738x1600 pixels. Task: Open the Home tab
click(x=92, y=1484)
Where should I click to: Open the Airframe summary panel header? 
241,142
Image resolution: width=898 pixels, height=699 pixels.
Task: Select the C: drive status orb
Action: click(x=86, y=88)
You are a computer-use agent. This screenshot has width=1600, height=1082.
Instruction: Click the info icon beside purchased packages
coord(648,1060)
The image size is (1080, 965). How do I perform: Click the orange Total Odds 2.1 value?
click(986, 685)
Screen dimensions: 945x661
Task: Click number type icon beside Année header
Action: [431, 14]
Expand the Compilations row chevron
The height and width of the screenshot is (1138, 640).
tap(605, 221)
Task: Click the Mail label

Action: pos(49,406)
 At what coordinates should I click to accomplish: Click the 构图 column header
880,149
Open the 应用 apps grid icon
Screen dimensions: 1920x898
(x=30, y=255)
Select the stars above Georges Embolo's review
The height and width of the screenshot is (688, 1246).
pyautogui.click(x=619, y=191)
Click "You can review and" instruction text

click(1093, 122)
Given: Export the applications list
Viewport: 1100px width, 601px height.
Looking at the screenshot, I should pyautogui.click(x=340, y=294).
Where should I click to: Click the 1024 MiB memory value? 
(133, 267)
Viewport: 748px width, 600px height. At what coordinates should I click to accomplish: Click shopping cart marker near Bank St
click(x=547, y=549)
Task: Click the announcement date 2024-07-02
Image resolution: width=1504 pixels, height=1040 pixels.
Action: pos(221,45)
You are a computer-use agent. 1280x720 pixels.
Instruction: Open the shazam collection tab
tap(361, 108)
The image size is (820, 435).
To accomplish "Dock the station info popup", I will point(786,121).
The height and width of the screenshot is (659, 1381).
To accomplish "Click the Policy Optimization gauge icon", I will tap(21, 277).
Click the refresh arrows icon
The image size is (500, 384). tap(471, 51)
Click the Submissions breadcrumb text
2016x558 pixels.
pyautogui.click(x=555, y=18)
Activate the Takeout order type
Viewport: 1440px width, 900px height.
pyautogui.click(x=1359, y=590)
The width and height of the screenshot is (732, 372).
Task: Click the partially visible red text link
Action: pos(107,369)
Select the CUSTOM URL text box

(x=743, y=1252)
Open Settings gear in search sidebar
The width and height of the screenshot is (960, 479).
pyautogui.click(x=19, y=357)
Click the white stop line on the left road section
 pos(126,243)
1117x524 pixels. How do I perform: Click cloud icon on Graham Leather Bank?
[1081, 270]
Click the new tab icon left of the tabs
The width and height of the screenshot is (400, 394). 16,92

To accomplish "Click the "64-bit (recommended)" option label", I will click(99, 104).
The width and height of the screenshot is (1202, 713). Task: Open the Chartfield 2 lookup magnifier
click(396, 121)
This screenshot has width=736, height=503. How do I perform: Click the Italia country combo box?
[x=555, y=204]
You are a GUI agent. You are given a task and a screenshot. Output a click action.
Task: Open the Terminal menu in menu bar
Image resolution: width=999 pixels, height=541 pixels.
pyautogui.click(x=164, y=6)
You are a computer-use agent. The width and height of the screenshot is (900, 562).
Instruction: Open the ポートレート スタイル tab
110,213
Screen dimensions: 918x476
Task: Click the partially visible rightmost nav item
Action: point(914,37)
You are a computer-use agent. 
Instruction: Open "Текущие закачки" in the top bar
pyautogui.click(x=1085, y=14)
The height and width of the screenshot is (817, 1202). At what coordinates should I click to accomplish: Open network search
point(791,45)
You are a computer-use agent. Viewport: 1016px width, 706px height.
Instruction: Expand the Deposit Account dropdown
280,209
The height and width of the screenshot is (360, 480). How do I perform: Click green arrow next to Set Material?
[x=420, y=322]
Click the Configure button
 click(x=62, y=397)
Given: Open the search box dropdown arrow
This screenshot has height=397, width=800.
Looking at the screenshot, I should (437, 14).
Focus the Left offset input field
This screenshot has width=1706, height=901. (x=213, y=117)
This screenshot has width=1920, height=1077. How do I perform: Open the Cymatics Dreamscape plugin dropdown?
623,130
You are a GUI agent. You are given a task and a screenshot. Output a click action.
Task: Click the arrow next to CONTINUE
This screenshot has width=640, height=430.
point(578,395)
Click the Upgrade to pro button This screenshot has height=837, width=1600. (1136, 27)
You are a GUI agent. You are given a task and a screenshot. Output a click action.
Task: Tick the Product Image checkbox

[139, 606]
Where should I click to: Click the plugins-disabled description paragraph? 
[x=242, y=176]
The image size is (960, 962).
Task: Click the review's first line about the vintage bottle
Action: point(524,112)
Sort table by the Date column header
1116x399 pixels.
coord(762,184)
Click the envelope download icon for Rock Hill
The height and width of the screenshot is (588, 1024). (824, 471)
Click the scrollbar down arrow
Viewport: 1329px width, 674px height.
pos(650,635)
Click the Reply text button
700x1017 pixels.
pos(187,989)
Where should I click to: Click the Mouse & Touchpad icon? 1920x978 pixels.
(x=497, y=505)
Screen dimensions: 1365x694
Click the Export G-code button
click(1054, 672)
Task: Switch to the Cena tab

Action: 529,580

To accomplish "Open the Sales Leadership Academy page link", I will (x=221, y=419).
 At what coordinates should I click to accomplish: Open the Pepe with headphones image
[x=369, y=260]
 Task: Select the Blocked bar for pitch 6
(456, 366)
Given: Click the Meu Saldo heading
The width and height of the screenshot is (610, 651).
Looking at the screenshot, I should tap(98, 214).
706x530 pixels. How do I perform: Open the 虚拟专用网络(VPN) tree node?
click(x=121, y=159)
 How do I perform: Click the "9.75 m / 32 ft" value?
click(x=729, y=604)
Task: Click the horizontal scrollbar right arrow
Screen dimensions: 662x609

○ ○ ○ ○ ○

[AIM OF THE TASK] Write out the whole listing again, keeping every character as it is.

[RESPONSE BOX]
738x1600 pixels. Task: Open the Home tab
click(x=92, y=1484)
Where should I click to: Open the Airframe summary panel header? 
241,142
Image resolution: width=898 pixels, height=699 pixels.
Task: Select the C: drive status orb
Action: click(x=86, y=88)
You are a computer-use agent. This screenshot has width=1600, height=1082.
Instruction: Click the info icon beside purchased packages
coord(648,1060)
The image size is (1080, 965). How do I perform: Click the orange Total Odds 2.1 value?
click(986, 685)
Screen dimensions: 945x661
Task: Click number type icon beside Année header
Action: [431, 14]
Expand the Compilations row chevron
The height and width of the screenshot is (1138, 640).
tap(605, 221)
Task: Click the Mail label

Action: pos(49,406)
 At what coordinates should I click to accomplish: Click the 构图 column header
880,149
Open the 应用 apps grid icon
Screen dimensions: 1920x898
(x=30, y=255)
Select the stars above Georges Embolo's review
The height and width of the screenshot is (688, 1246).
pyautogui.click(x=619, y=191)
Click "You can review and" instruction text

click(1093, 122)
Given: Export the applications list
Viewport: 1100px width, 601px height.
Looking at the screenshot, I should pyautogui.click(x=340, y=294).
Where should I click to: Click the 1024 MiB memory value? 
(133, 267)
Viewport: 748px width, 600px height. At what coordinates should I click to accomplish: Click shopping cart marker near Bank St
click(x=547, y=549)
Task: Click the announcement date 2024-07-02
Image resolution: width=1504 pixels, height=1040 pixels.
Action: pos(221,45)
You are a computer-use agent. 1280x720 pixels.
Instruction: Open the shazam collection tab
tap(361, 108)
The image size is (820, 435).
To accomplish "Dock the station info popup", I will point(786,121).
The height and width of the screenshot is (659, 1381).
To accomplish "Click the Policy Optimization gauge icon", I will tap(21, 277).
Click the refresh arrows icon
The image size is (500, 384). tap(471, 51)
Click the Submissions breadcrumb text
2016x558 pixels.
pyautogui.click(x=555, y=18)
Activate the Takeout order type
Viewport: 1440px width, 900px height.
pyautogui.click(x=1359, y=590)
The width and height of the screenshot is (732, 372).
Task: Click the partially visible red text link
Action: pos(107,369)
Select the CUSTOM URL text box

(x=743, y=1252)
Open Settings gear in search sidebar
The width and height of the screenshot is (960, 479).
pyautogui.click(x=19, y=357)
Click the white stop line on the left road section
 pos(126,243)
1117x524 pixels. How do I perform: Click cloud icon on Graham Leather Bank?
[1081, 270]
Click the new tab icon left of the tabs
The width and height of the screenshot is (400, 394). 16,92

To accomplish "Click the "64-bit (recommended)" option label", I will click(99, 104).
The width and height of the screenshot is (1202, 713). Task: Open the Chartfield 2 lookup magnifier
click(396, 121)
This screenshot has width=736, height=503. How do I perform: Click the Italia country combo box?
[x=555, y=204]
You are a GUI agent. You are given a task and a screenshot. Output a click action.
Task: Open the Terminal menu in menu bar
Image resolution: width=999 pixels, height=541 pixels.
pyautogui.click(x=164, y=6)
You are a computer-use agent. The width and height of the screenshot is (900, 562).
Instruction: Open the ポートレート スタイル tab
110,213
Screen dimensions: 918x476
Task: Click the partially visible rightmost nav item
Action: point(914,37)
You are a computer-use agent. 
Instruction: Open "Текущие закачки" in the top bar
pyautogui.click(x=1085, y=14)
The height and width of the screenshot is (817, 1202). At what coordinates should I click to accomplish: Open network search
point(791,45)
You are a computer-use agent. Viewport: 1016px width, 706px height.
Instruction: Expand the Deposit Account dropdown
280,209
The height and width of the screenshot is (360, 480). How do I perform: Click green arrow next to Set Material?
[x=420, y=322]
Click the Configure button
 click(x=62, y=397)
Given: Open the search box dropdown arrow
This screenshot has height=397, width=800.
Looking at the screenshot, I should (437, 14).
Focus the Left offset input field
This screenshot has width=1706, height=901. (x=213, y=117)
This screenshot has width=1920, height=1077. How do I perform: Open the Cymatics Dreamscape plugin dropdown?
623,130
You are a GUI agent. You are given a task and a screenshot. Output a click action.
Task: Click the arrow next to CONTINUE
This screenshot has width=640, height=430.
point(578,395)
Click the Upgrade to pro button This screenshot has height=837, width=1600. (1136, 27)
You are a GUI agent. You are given a task and a screenshot. Output a click action.
Task: Tick the Product Image checkbox

[139, 606]
Where should I click to: Click the plugins-disabled description paragraph? 
[x=242, y=176]
The image size is (960, 962).
Task: Click the review's first line about the vintage bottle
Action: point(524,112)
Sort table by the Date column header
1116x399 pixels.
coord(762,184)
Click the envelope download icon for Rock Hill
The height and width of the screenshot is (588, 1024). (824, 471)
Click the scrollbar down arrow
Viewport: 1329px width, 674px height.
pos(650,635)
Click the Reply text button
700x1017 pixels.
pos(187,989)
Where should I click to: Click the Mouse & Touchpad icon? 1920x978 pixels.
(x=497, y=505)
Screen dimensions: 1365x694
Click the Export G-code button
click(1054, 672)
Task: Switch to the Cena tab

Action: 529,580

To accomplish "Open the Sales Leadership Academy page link", I will (x=221, y=419).
 At what coordinates should I click to accomplish: Open the Pepe with headphones image
[x=369, y=260]
 Task: Select the Blocked bar for pitch 6
(456, 366)
Given: Click the Meu Saldo heading
The width and height of the screenshot is (610, 651).
Looking at the screenshot, I should tap(98, 214).
706x530 pixels. How do I perform: Open the 虚拟专用网络(VPN) tree node?
click(x=121, y=159)
 How do I perform: Click the "9.75 m / 32 ft" value?
click(x=729, y=604)
Task: Click the horizontal scrollbar right arrow
Screen dimensions: 662x609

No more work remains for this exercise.